Why architecture matters here
Watermark bugs are hard to spot. Data appears to be counted correctly until a late-arriving event 20 minutes past the window boundary is silently dropped. The architecture matters because event-time semantics require deliberate delay + output mode choices.
With the pieces mapped, you can define correctness for your streaming pipeline explicitly.
The architecture: every piece explained
The top strip is the semantics. Source reads events. Event time column annotates each row. Watermark is (max event time seen) − allowed delay; state older than watermark is safe to close. State store holds windowed aggregations.
The middle row is control. Trigger defines the processing-time cadence (continuous, once, or interval). Output mode — append (only closed windows), update (any changed row), complete (whole state) — must match sink. Late data policy decides whether to drop or route past-watermark data to a side output. Checkpoint to durable storage enables restart.

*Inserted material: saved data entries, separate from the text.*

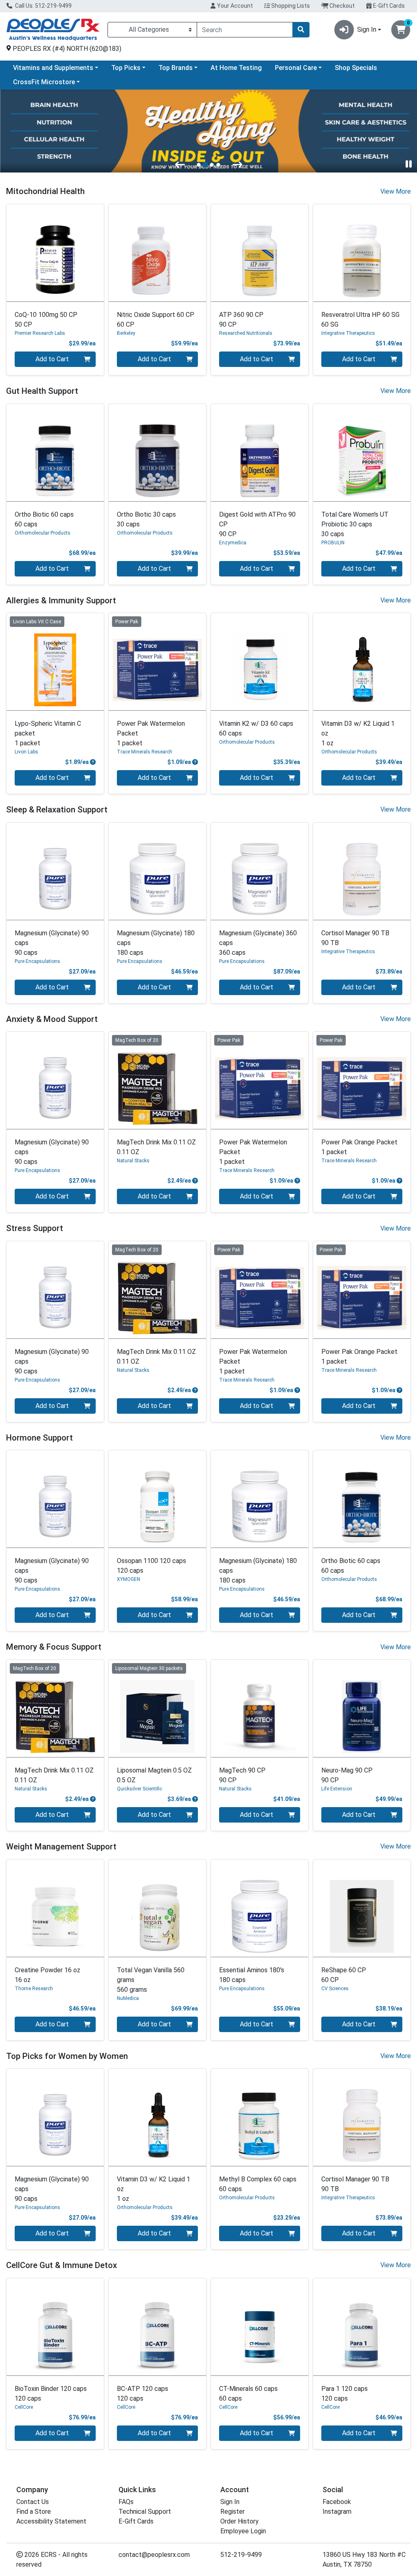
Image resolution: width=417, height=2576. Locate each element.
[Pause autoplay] (408, 164)
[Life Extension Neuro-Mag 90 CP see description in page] (361, 1708)
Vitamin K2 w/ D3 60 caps (256, 728)
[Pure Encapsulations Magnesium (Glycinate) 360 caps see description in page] (259, 871)
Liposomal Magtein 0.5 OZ (154, 1775)
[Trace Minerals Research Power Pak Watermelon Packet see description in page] (157, 661)
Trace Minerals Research (144, 752)
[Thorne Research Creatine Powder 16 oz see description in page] (55, 1908)
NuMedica (128, 1998)
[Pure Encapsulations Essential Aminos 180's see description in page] (259, 1908)
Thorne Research (34, 1988)
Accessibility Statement (51, 2521)
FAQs (126, 2502)
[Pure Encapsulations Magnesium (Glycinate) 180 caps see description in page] (157, 871)
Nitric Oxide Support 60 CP (155, 319)
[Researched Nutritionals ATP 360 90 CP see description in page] (259, 252)
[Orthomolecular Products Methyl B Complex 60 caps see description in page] (259, 2117)
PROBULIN (333, 543)
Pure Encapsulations (37, 961)
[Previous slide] (180, 164)
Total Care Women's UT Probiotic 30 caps (354, 524)
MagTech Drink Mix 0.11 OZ (156, 1147)
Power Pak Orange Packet (359, 1147)
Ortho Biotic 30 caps (146, 519)
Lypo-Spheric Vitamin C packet (48, 733)
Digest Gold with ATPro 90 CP (257, 524)
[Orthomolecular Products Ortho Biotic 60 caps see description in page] (55, 452)
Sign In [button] (366, 29)
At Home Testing (236, 68)
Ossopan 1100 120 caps (151, 1565)
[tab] (199, 165)
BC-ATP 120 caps (142, 2393)
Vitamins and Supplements (53, 68)
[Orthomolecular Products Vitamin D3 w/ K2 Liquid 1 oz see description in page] (361, 661)
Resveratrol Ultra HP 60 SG (360, 319)
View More (395, 191)
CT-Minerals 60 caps (248, 2393)
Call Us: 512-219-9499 (43, 5)
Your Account (234, 5)
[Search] (300, 29)
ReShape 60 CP (343, 1975)
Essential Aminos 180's (251, 1975)
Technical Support (145, 2511)
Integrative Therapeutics (348, 333)
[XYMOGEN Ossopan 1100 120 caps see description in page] (157, 1498)
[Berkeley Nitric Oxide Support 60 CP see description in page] (157, 252)
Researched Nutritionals (245, 333)
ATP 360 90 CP (241, 319)
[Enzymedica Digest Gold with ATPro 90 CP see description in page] (259, 452)
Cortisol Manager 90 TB (355, 938)
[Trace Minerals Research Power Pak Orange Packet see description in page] (361, 1080)
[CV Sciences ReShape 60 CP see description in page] (361, 1908)
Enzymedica (232, 543)
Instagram (337, 2511)
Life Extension (336, 1789)
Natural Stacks (133, 1161)
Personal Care (296, 68)
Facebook (337, 2502)
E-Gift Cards (388, 5)
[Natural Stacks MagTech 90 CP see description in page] (259, 1708)
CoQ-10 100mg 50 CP (46, 319)
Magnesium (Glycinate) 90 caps (52, 942)
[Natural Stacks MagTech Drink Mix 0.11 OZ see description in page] (157, 1080)
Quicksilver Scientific (139, 1789)
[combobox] (245, 29)
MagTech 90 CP (242, 1775)
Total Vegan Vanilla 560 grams (150, 1979)
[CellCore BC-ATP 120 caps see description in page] (157, 2326)
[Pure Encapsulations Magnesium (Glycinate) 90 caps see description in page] (55, 871)
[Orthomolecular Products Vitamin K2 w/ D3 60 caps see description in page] (259, 661)
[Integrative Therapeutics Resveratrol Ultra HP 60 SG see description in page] (361, 252)
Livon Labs (26, 752)
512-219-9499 (241, 2555)
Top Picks (125, 68)
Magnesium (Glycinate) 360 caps (258, 942)
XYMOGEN (128, 1579)
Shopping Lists (290, 5)
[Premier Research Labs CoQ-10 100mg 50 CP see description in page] (55, 252)
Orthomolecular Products (42, 533)
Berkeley (126, 333)
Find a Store (33, 2511)
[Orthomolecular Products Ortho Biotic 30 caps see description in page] (157, 452)
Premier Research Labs (40, 333)
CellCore (24, 2407)
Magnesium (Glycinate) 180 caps (156, 942)
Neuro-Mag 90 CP (347, 1775)
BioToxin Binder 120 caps (51, 2393)
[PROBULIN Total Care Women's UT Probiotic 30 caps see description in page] (361, 452)
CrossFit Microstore (44, 82)
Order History (239, 2521)
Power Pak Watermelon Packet (151, 733)
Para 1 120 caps (344, 2393)
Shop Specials (356, 68)
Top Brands (175, 68)
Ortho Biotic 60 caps (44, 519)
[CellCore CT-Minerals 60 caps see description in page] (259, 2326)
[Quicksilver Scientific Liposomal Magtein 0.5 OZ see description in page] (157, 1708)
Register (232, 2511)
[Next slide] (237, 164)
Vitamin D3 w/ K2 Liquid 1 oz (358, 733)
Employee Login (243, 2531)
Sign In (229, 2502)
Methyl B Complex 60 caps (257, 2184)
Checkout (341, 5)
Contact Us (32, 2502)
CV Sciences (335, 1988)
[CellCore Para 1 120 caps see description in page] (361, 2326)
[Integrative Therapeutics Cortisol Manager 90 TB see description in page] (361, 871)
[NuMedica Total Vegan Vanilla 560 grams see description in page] (157, 1908)
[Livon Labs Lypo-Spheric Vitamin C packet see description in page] (55, 661)
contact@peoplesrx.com (154, 2555)
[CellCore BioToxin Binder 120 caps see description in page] (55, 2326)
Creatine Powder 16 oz (47, 1975)
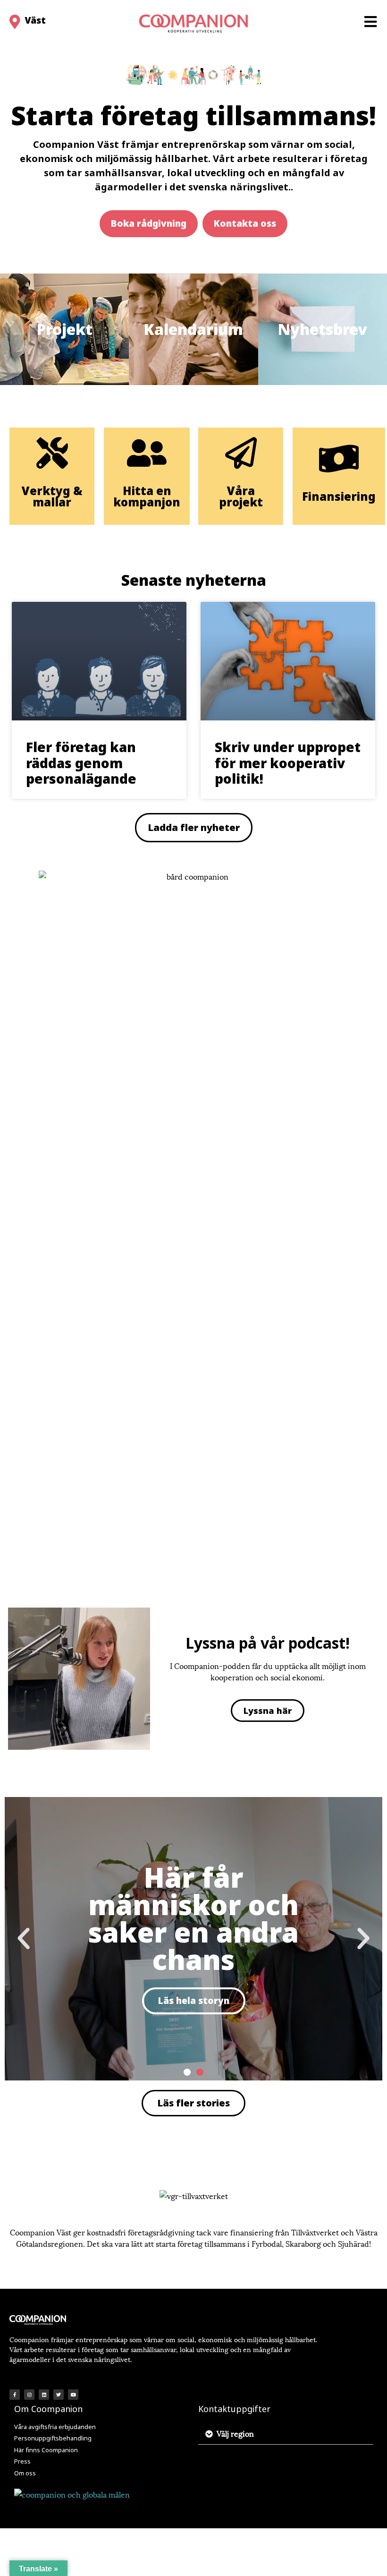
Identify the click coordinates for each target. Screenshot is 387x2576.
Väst (35, 20)
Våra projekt (241, 496)
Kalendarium (193, 329)
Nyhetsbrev (322, 329)
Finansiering (339, 496)
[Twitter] (58, 2394)
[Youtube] (73, 2394)
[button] (149, 223)
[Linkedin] (44, 2394)
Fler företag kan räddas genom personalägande (81, 762)
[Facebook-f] (14, 2394)
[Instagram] (29, 2394)
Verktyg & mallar (52, 496)
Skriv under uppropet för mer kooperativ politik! (288, 762)
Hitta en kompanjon (146, 496)
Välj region (235, 2433)
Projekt (65, 329)
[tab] (285, 2433)
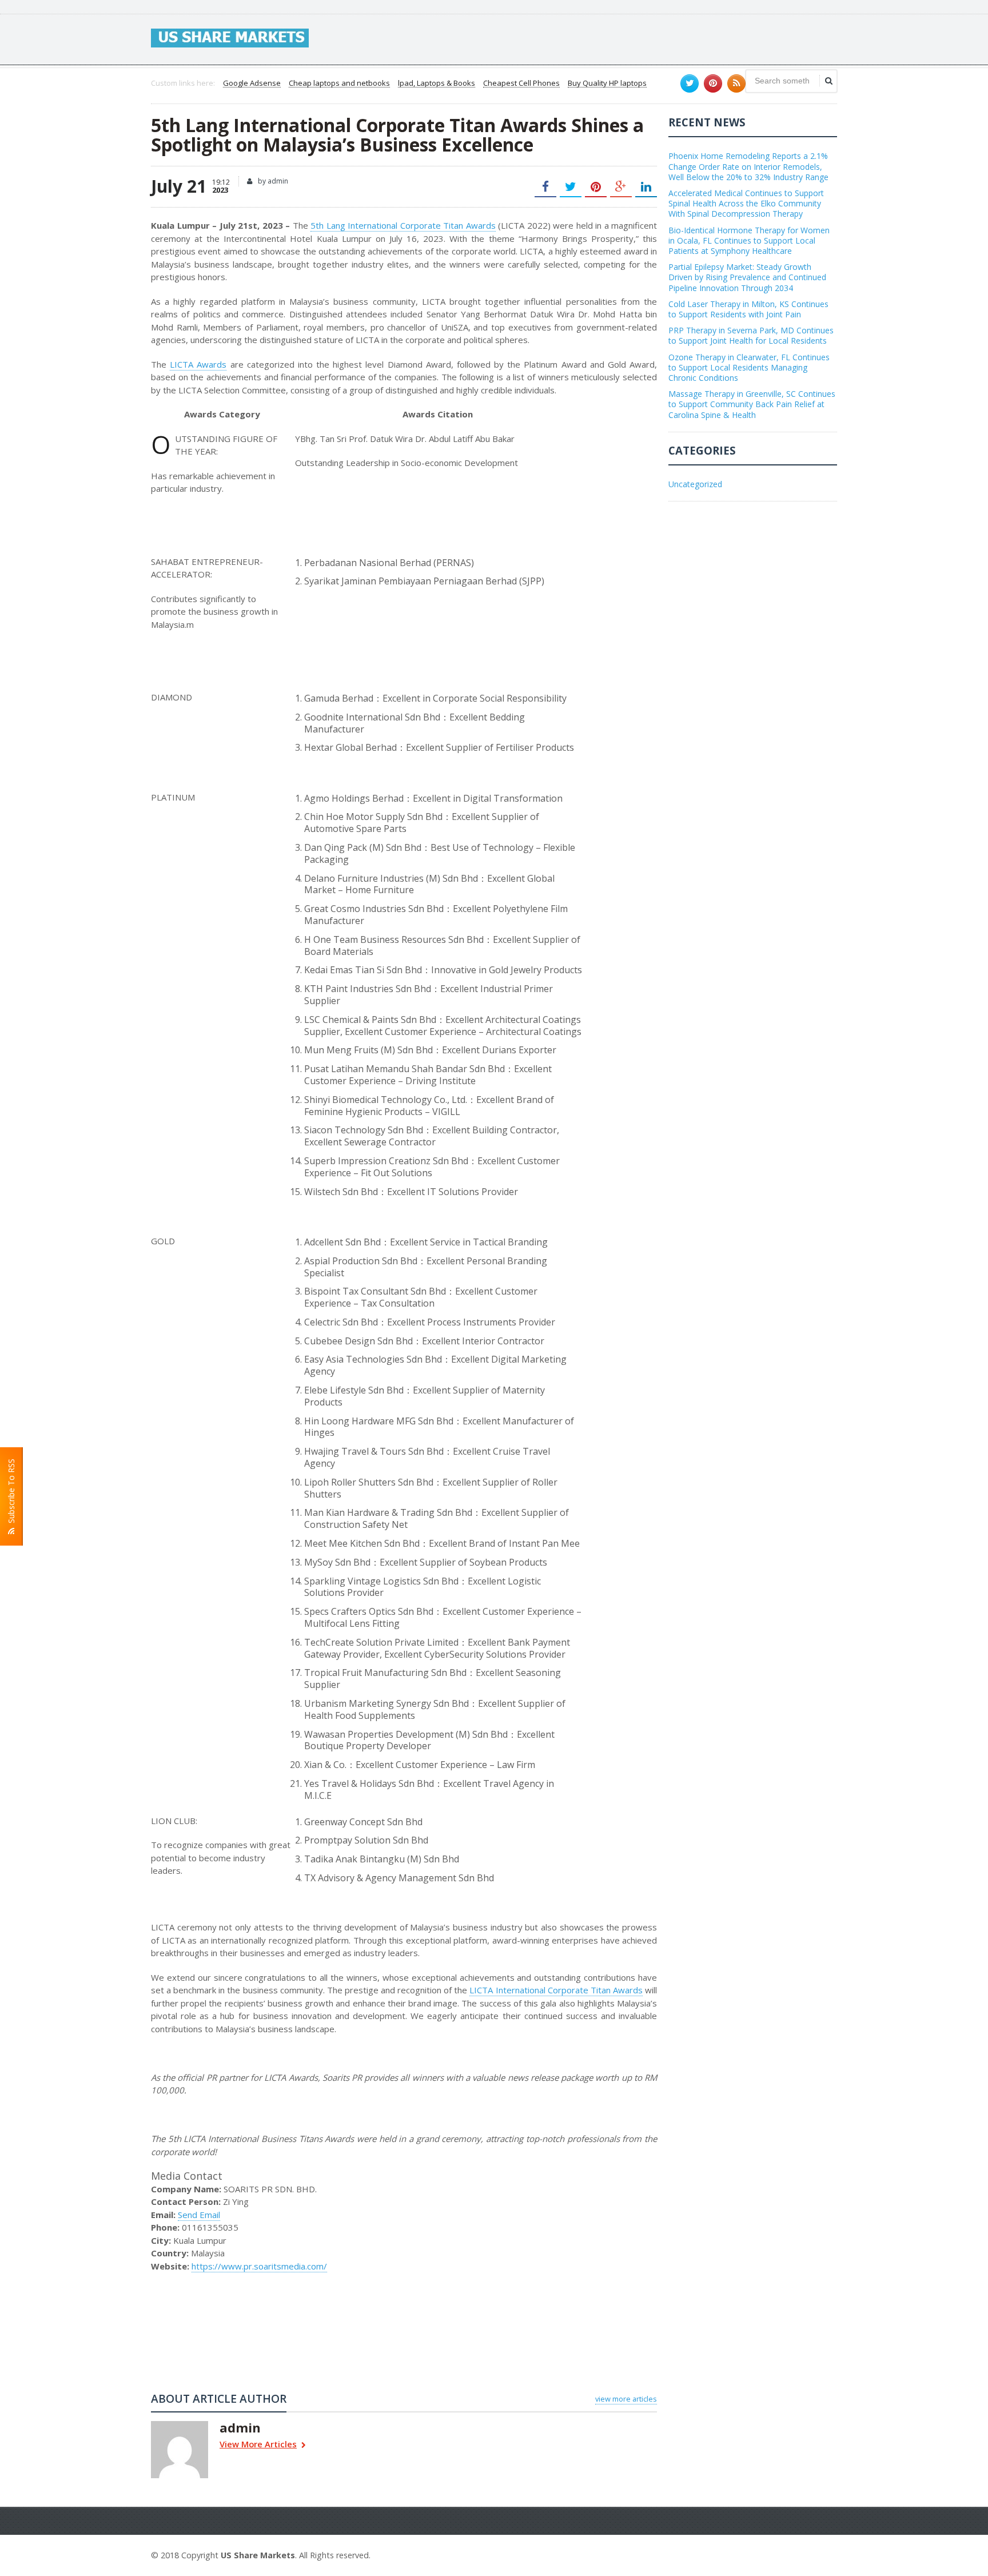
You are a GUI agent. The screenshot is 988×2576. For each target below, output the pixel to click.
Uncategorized (695, 484)
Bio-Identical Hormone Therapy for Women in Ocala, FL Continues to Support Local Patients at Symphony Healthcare (749, 240)
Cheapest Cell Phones (521, 83)
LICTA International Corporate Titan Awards (555, 1990)
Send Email (199, 2214)
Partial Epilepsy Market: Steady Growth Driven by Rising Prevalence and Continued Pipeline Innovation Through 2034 (747, 277)
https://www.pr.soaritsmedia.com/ (259, 2266)
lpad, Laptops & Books (436, 83)
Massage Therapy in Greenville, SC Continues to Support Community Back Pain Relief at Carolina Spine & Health (751, 404)
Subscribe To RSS (11, 1493)
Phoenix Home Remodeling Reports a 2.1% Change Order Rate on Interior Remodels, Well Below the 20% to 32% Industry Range (748, 166)
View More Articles (258, 2445)
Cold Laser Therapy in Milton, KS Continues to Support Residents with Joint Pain (748, 309)
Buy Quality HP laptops (607, 83)
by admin (272, 181)
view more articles (626, 2399)
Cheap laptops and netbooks (339, 83)
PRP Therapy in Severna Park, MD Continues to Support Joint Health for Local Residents (751, 335)
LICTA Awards (198, 364)
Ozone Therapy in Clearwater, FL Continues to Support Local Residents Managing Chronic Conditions (749, 367)
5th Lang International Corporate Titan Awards (403, 225)
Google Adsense (252, 83)
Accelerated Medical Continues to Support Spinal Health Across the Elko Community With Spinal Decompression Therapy (746, 203)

The lower rows are sinks + ops. Sink: Delta, Kafka, or files. Observability tracks batch duration + lag. Ops covers schema evolution, state pruning, and backfill.
End-to-end flow
End-to-end: job aggregates page views per 5-minute window with watermark delay 10 minutes. Trigger interval 1 minute. State grows during the last 10 minutes; watermark closes older windows and outputs final counts in append mode. A late event 8 minutes past its window still gets counted (inside the delay). A late event 12 minutes past is dropped (or routed via late-data sink). Checkpoints allow restart from last processed offsets. Observability shows batch duration steady + lag under 1 minute.